Fig. 6: A PARP1 biophysical perturbagen screen enabled by a L713F-nLuc dual luminescence assay format.

a The PARP1 L713F-nLuc biosensor (em: 460 nm) was paired with akaLuc (em: 650 nm) to enable sequential dual luciferase analyses. b Time-resolved detection of PARP1 L713F-nLuc stabilization following veliparib treatment and normalized to akaLuc signal. n = 2 with line of best fit shown. c Dose-dependent veliparib stabilization of different PARP1 L713F-nLuc abundances (DOX gradient) after 24 hours and normalized to akaLuc. n = 2 with line of best fit shown. d The MedChemExpress Epigenetics and Selleck Nordic Oncology libraries were screened (10 µM, 24 hours) with the L713F-nLuc/akaLuc system. Compounds was excluded if akaLuc intensity differed > 4 SDs from controls, leaving 840 compounds for further analysis. e Ranked, log₂-transformed L713F-nLuc/akaLuc ratios from 840 screening compounds (dark gray). Negative (light gray, DMSO) and positive controls (blue, 10 µM veliparib) are shown for reference.

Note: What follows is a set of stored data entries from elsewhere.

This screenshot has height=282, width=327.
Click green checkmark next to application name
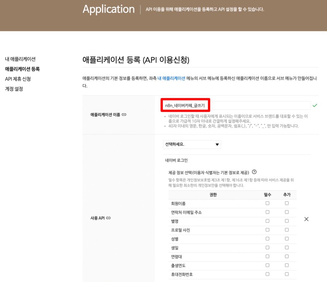tap(315, 105)
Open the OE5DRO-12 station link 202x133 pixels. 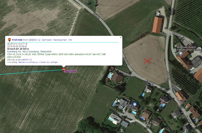[x=34, y=40]
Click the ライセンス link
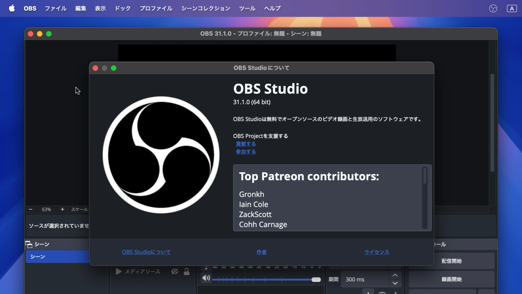 point(376,252)
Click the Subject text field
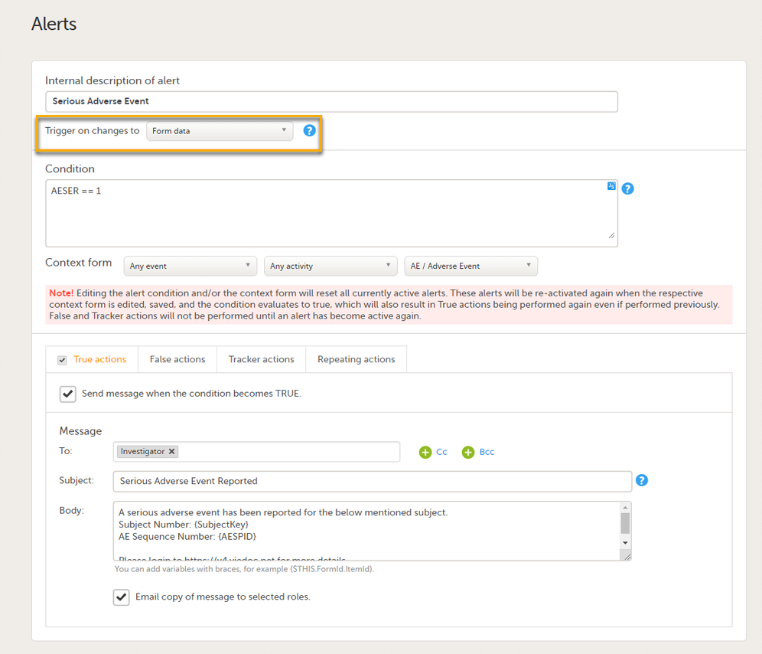This screenshot has height=654, width=762. 372,481
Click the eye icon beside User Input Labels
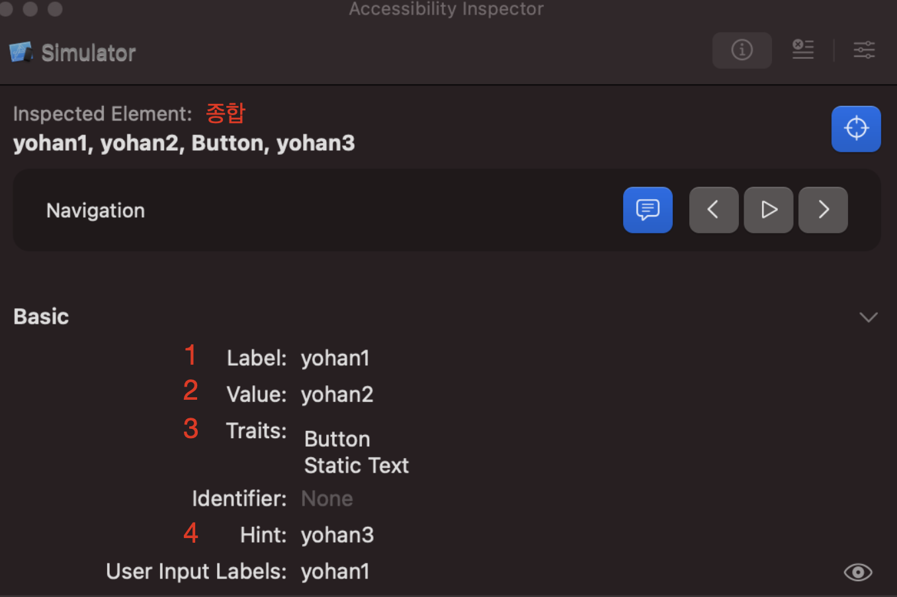 (x=858, y=573)
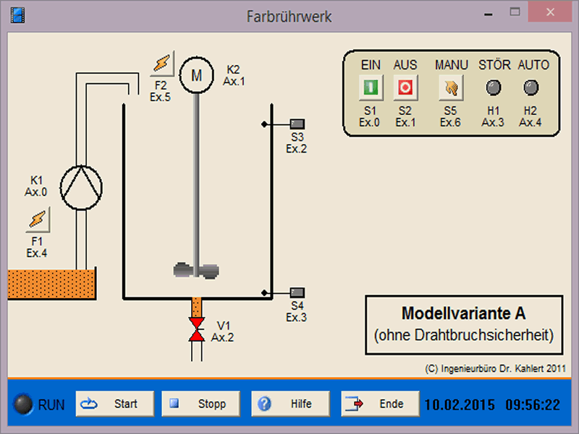Toggle the MANU hand switch S5
The width and height of the screenshot is (579, 434).
[449, 88]
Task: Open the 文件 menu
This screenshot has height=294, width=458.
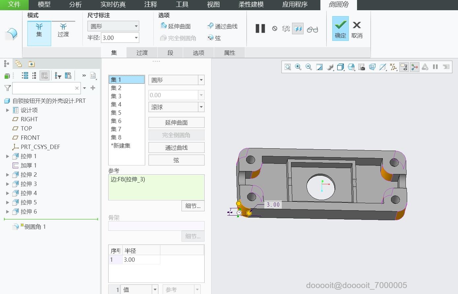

Hits were defined as at least 2 (orange) or 3 standard deviations (σ, red) from the screening library mean. Annotated PARPi are indicated with black borders and trapping DNMT compounds are labeled. f Detailed overview of positive screening hits (n = 47). Non-PARPi were triaged by target class, contextualized by hit rate within the general target class, and by anecdotally defined primary target/compound class. g Hit rates of PARPi within the screening library by increasing stringency (general PARPi → PARP1i → PARP1i [IC₅₀ < 1 µM]) and numbers of qualifying compounds. Hit proportions are shown in blue, while non-hits are gray. * – PJ34 missed the akaLuc cut-off. h Hit confirmation of PARPi (orange) and non-PARPi (yellow) positive screening hits. Identical positive (blue) and negative controls (gray) are used from the screen, and means of n = 24 (negative, positive control), n = 3 (linifanib to fluzoparib), or n = 6 (pamiparib to AZD5305) data points are shown ± SD. Names of statistically significant compounds in red, and confirmed non-PARPi are summarized by primary target hit rate (final target share). P values are shown for one-way ANOVA analysis with comparisons to DMSO control (Dunnett’s test; F_Treatment [DFn, DFd] = 200.9 [48, 202]). FC fold change.